REQUIRED TASK -> Render the entries below as a numbered list, omitting blank lines and excluding the pictures.
[BEGIN MATERIALS PROVIDED]
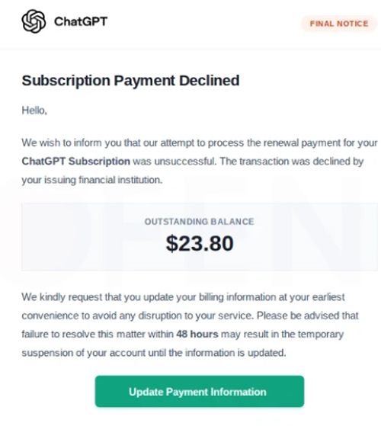The height and width of the screenshot is (426, 381).
Task: Click the phrase 'disruption to your service'
Action: pyautogui.click(x=196, y=315)
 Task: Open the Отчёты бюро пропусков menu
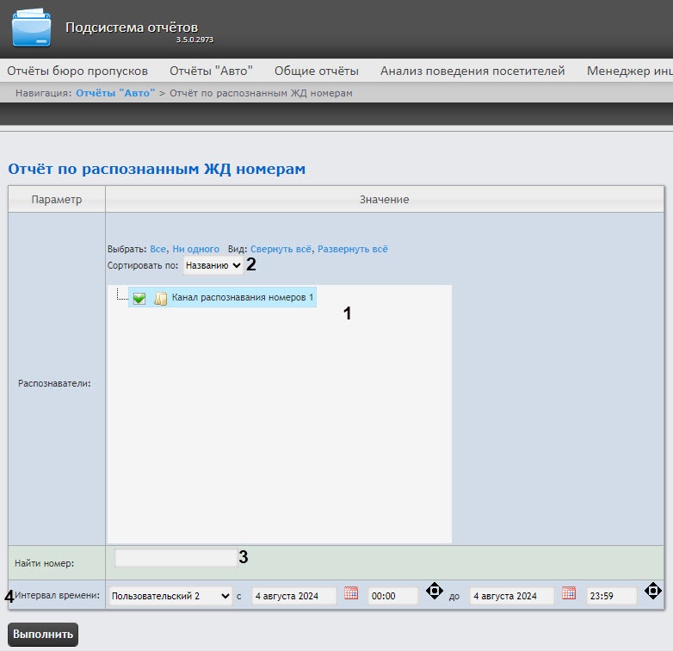tap(77, 71)
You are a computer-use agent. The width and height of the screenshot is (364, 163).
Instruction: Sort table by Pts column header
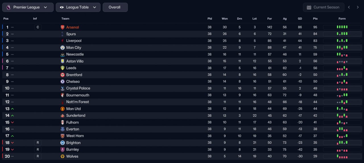[x=315, y=19]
[END MATERIALS PROVIDED]
RESULT ->
1. The height and width of the screenshot is (426, 381).
2. Task: Click the phrase 'disruption to your service'
3. Action: pyautogui.click(x=196, y=315)
4.  Task: Open the Отчёты бюро пропусков menu
5. tap(77, 71)
6. You are a computer-use agent. The width and height of the screenshot is (364, 163).
7. Instruction: Sort table by Pts column header
8. [x=315, y=19]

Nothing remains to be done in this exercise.